Ansturm auf Einfamilienhäuser in andere Bahnen lenken

Als "grundsolide, aber an wichtigen Stellen zu unambitioniert" bezeichnet Hans Gühring von der GAL den Haushalt 2022. Mittel für das Starkregenmanagement bereitzustellen, sei ein Schritt in die richtige Richtung. Zu unambitioniert sei man hingegen beim Thema Wohnungsbau. Neubaugebiete würden aus dem Boden gestampft. Man müsse den Ansturm auf Einfamilienhäuser in andere Bahnen lenken und dem "nahezu ungezügelten Flächenverbrauch" Einhalt gebieten. Geschosswohnungsbau und Innerortswohnlagen seien das Mittel der Wahl. Nicht weitermachen wie bisher könne man beim Thema Klimaschutz. Sulz sei weit entfernt von dem, was in Nachbarkommunen längst Standard sei. "Wir bewegen uns seit Jahrzehnten auf eingefahrenen Schienen und sehen seit geraumer Zeit den Prellbock am Ende des Gleises", so Gühring. Man bekomme den Eindruck, als würden viele Hauptakteure beim Klimaschutz auf Zeit spielen. "Die Zukunft beginnt aber jetzt und nicht am Sankt Nimmerleinstag."

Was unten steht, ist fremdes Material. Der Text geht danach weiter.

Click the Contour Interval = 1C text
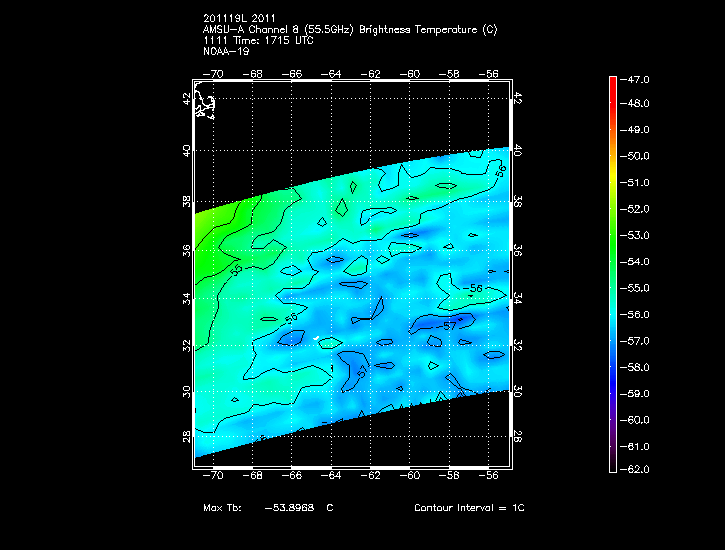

Ein ausgeglichener Haushalt? Nur dank einer rechnerischen Raffinesse, so sagen André Amon und Traude Mangold von der SPD-Fraktion. Dahinter verberge sich aber nur die Tatsache, dass man mehr ausgebe als man einnehme, also ein "nacktes Minus". Die Themen Innerortsentwicklung, Schaffung von Wohnraum, Klimaschutz und Erhalt der natürlichen Ressourcen müssten nach Meinung der SPD-Fraktion endlich mit Strategien gefüllt werden. Viel zu wenig habe man getan, um die Schäden in der Natur zu kompensieren. Man relativiere in Sulz Naturzerstörung, betreibe ökologischen Ablasshandel und habe weder Mut noch Wille zu handeln, so die Kritik. Zudem verharre man beispielsweise in Sachen Wohnbebauung im Tiefschlaf, einer Blase der Vergangenheit, und gehe nicht an die teils verkrusteten und dezentralen Strukturen aus Sorge vor politischen Auseinandersetzungen mit den Teilorten, während sich die Welt um einen herum rasant verändere.

Dass der kommunale Haushalt teils unter dem Handeln der Landes- und Bundesregierung zu leiden habe, schreibt Udo Schubert in seiner Rede. Eine Herausforderung für die Städte sei neben dem wachsenden Bedarf an Kindergartenplätzen die Schaffung von Wohnraum und Industriegebieten. Hier müsse man stets abwägen und so wenig Schaden wie möglich anrichten. Eine gute Seite der Pandemie habe sich bei den Schulen gezeigt. So wurde die digitale Entwicklung vorangebracht.